Team owner/director John York apparently took those overtures differently. Mariucci also indicated that York's dismay regarding Mariucci's previous dalliances with other attractive coaching opportunities also recently resurfaced. On Wednesday, York indicated those issues were part of the "philosophical differences" with Mariucci that convinced him to part ways with the successful and popular coach.
"I'm not sure exactly what that means," Mariucci said. "When he talked to me (Wednesday), it was about seeing different colors. He said that. It's hard for me to explain what he means."
But Mariucci had a good idea what was coming two days before that meeting.
Mariucci was on the couch with his children Monday night watching the latest episode of "Joe Millionaire" when the phone rang. On the line was York, and the ensuing conversation gave Mariucci his first indication he'd soon be losing his job that had made him a millionaire with the 49ers.
"He seemed to be upset from the moment I said hello," Mariucci said. "Judging by the tone of his voice, he was very angry, and I didn't know why. I was baffled. It led me to believe that things had changed very quickly."
For Mariucci and the Niners, they've now changed for good.

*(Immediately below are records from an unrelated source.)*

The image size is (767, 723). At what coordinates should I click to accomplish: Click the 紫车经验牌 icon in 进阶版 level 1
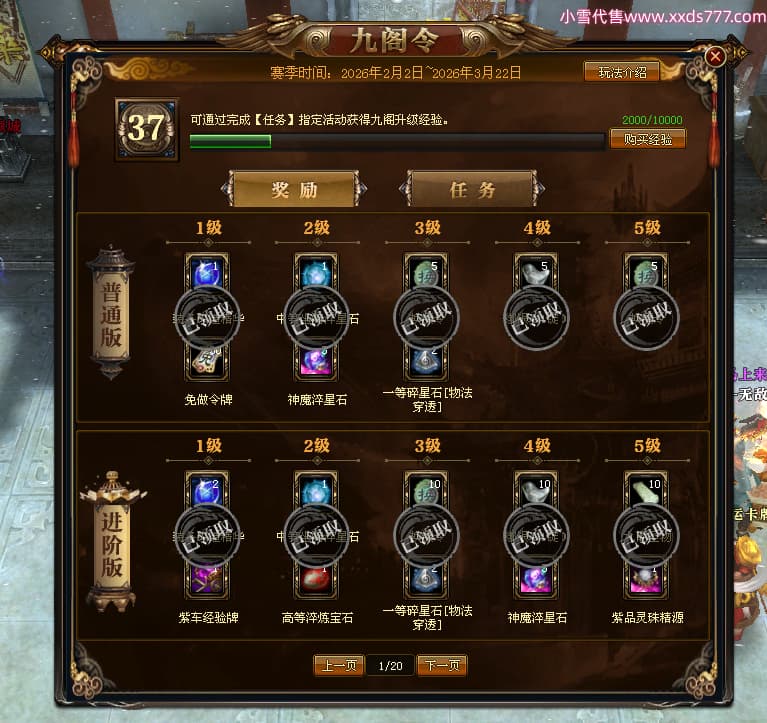coord(206,580)
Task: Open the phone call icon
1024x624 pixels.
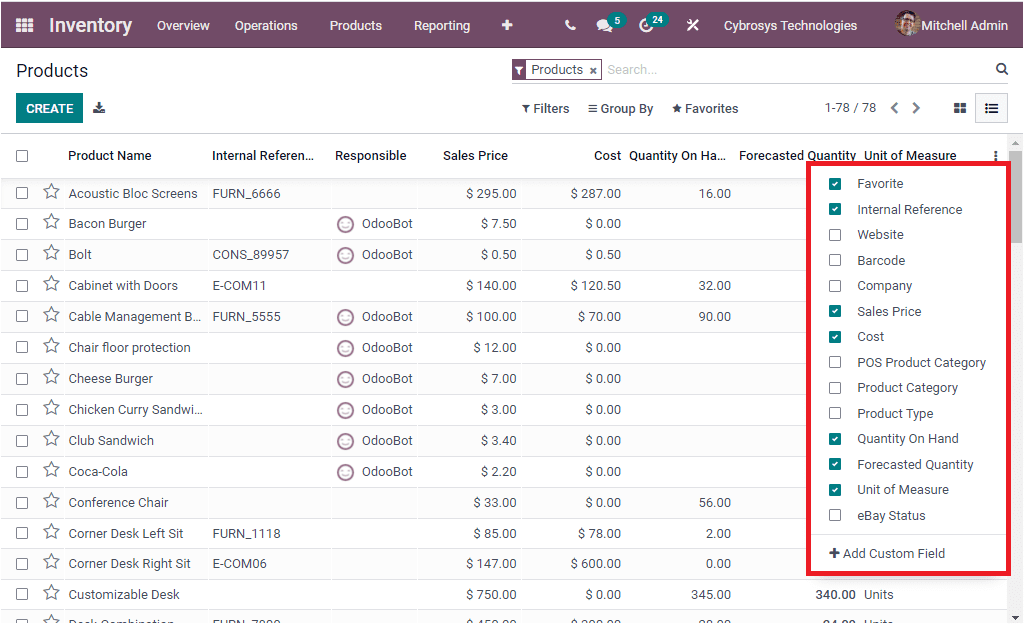Action: click(x=569, y=25)
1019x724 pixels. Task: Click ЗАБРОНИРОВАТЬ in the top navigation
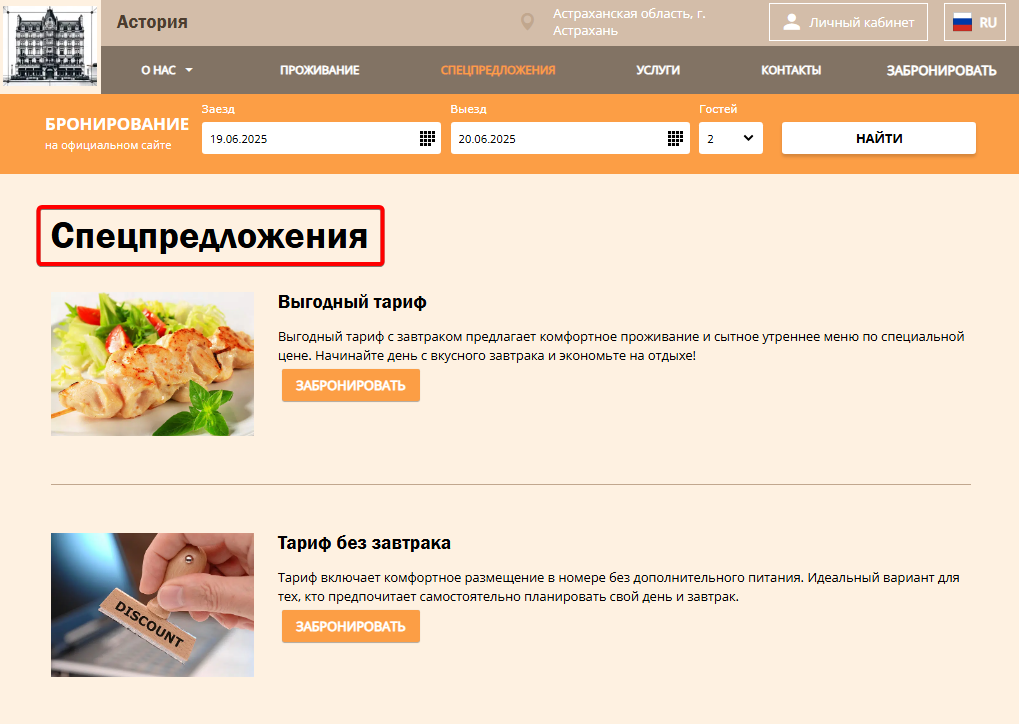pyautogui.click(x=941, y=70)
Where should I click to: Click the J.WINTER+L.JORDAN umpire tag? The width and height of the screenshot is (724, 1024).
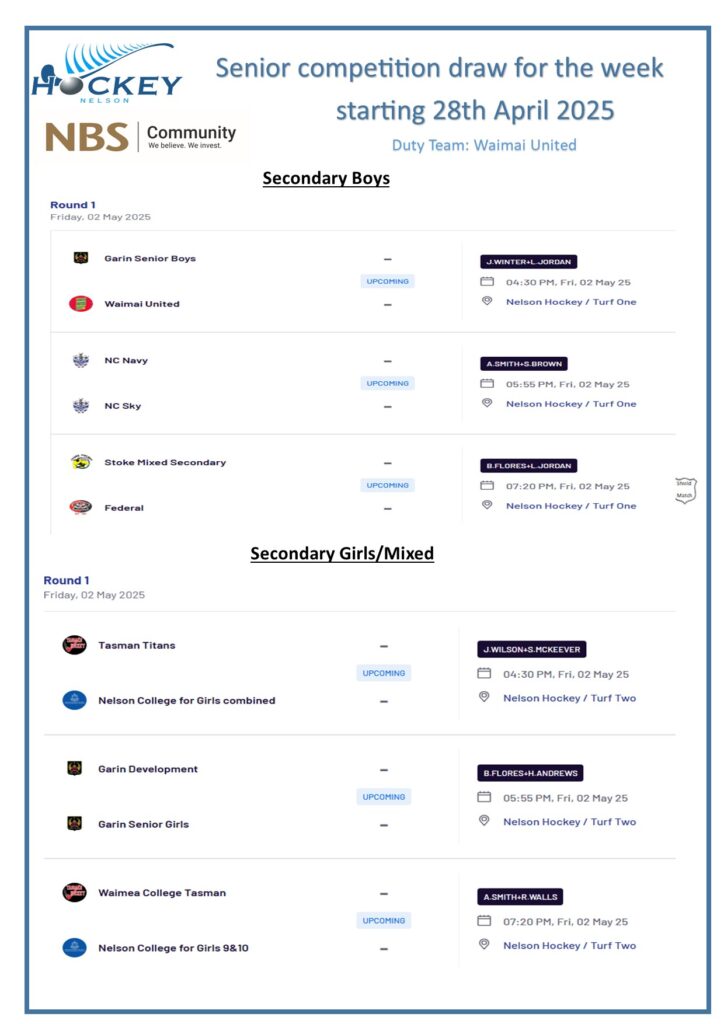[x=528, y=262]
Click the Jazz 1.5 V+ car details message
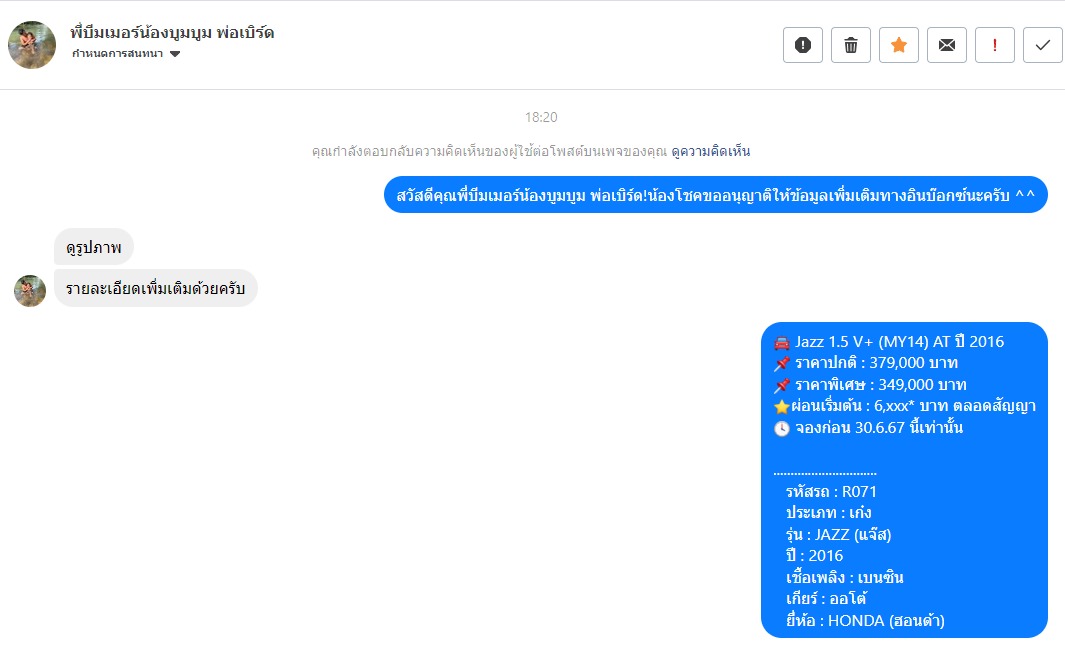1065x651 pixels. coord(904,480)
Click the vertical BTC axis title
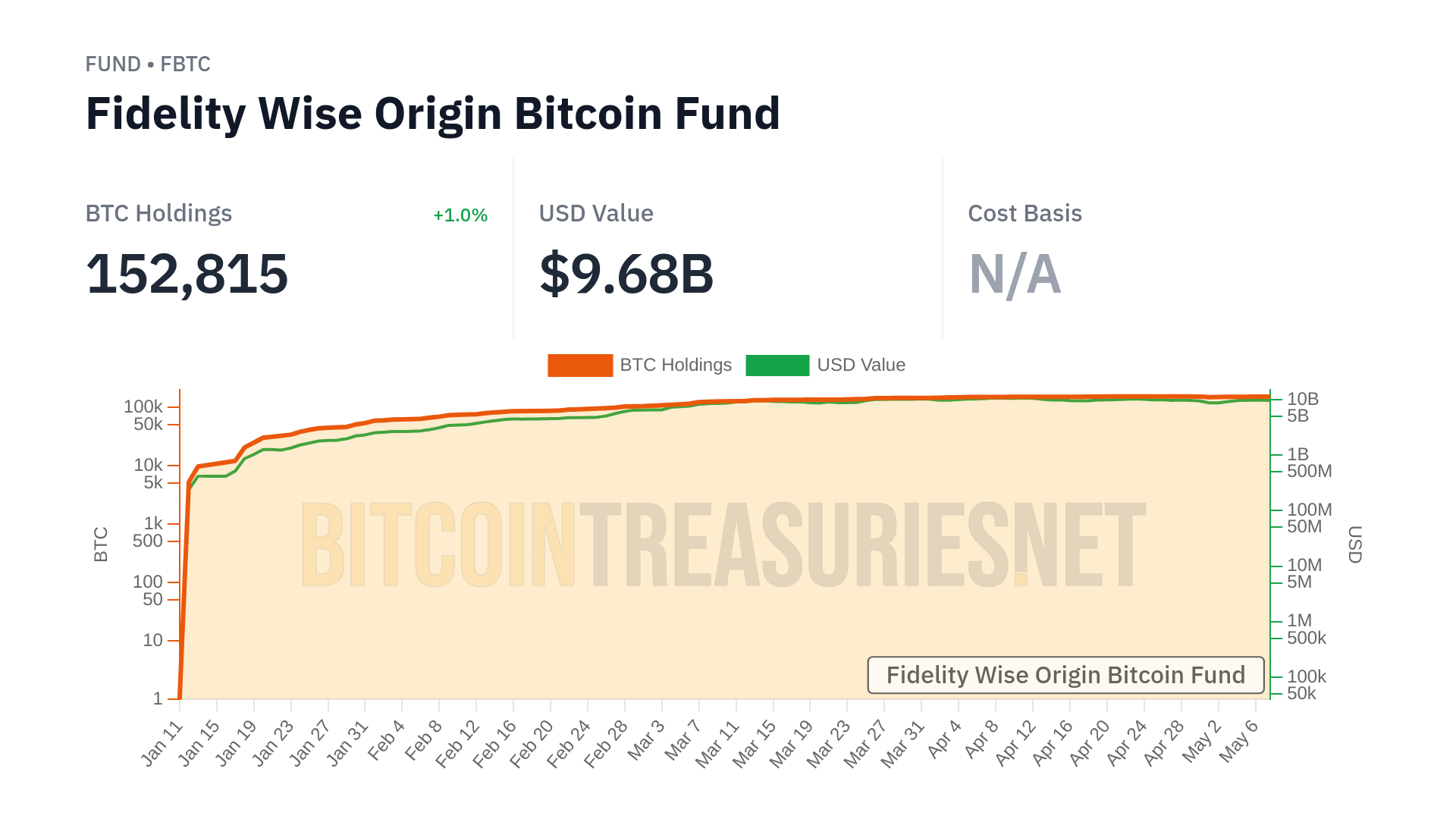1456x819 pixels. 101,544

"When you sign on the dotted line to be a coach, you know it's an unstable deal," he said. "There's no Joe Paterno deals any more where you stay and stay and stay. I made it six years. Rather than dwelling on having to do something else, I feel grateful for the years I had. It was a lot of work, a lot of fun - most of it - and it was worth doing. It's going to make me a better coach. No regrets, no animosity whatsoever. John has every right to choose who he would like to coach this football team. ... I guess it could have been handled a little differently, but that's just how it goes."